+++ EXTRAIT DE PAGE +++

Né en Italie, le petit Antonio viendra très tôt à Paris. Exceptionnellement doué, il n’a que neuf ans lorsqu’il commence à se produire en public. Bientôt, de bals musette en cabarets et casinos, il se taille une solide réputation de swingman. Dès 1939, il enregistre pour a firme Odéon. Plus que les standards, il jouera des swings de sa composition, tels « Kiwi », « Etude swing », « Ciro’s », « Pré Catelan », etc… Paradoxalement, la couleur dominante de ses enregistrements tient davantage que ceux de ses collègues, du swing américain, notamment par l’emploi du piano et de la clarinette qui le rapprochent de l’univers d’un Benny Goodman, alors très en vogue en Europe. Improvisateur inspiré, son jeu reste plus aéré que celui de Viseur.

+++

**TRAVAIL DEMANDÉ:**
[1] Traduisez en anglais cette phrase de l’extrait de page : « Exceptionnellement doué, il n’a que neuf ans lorsqu’il commence à se produire en public. »
[2] Dressez la liste de tous les titres de morceaux cités dans l’extrait de page.
[3] Recopiez fidèlement le passage de l’extrait de page qui commence à « Né en Italie, le » et se termine à « celui de Viseur. ».
Les données ne sont pas utiles pour réaliser ce travail.

+++ DONNÉES FOURNIES +++

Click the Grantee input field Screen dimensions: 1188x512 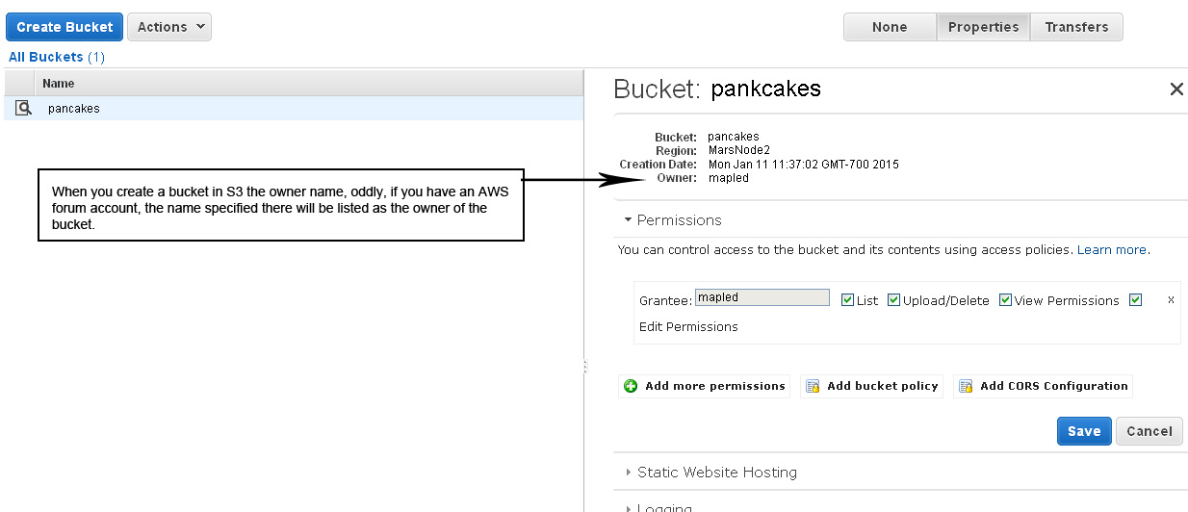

+++

**EXERCICES CORRIGÉS:**
[1] Exceptionally gifted, he was only nine years old when he began performing in public.

[2]
- « Kiwi »
- « Etude swing »
- « Ciro’s »
- « Pré Catelan »

[3]
Né en Italie, le petit Antonio viendra très tôt à Paris. Exceptionnellement doué, il n’a que neuf ans lorsqu’il commence à se produire en public. Bientôt, de bals musette en cabarets et casinos, il se taille une solide réputation de swingman. Dès 1939, il enregistre pour a firme Odéon. Plus que les standards, il jouera des swings de sa composition, tels « Kiwi », « Etude swing », « Ciro’s », « Pré Catelan », etc… Paradoxalement, la couleur dominante de ses enregistrements tient davantage que ceux de ses collègues, du swing américain, notamment par l’emploi du piano et de la clarinette qui le rapprochent de l’univers d’un Benny Goodman, alors très en vogue en Europe. Improvisateur inspiré, son jeu reste plus aéré que celui de Viseur.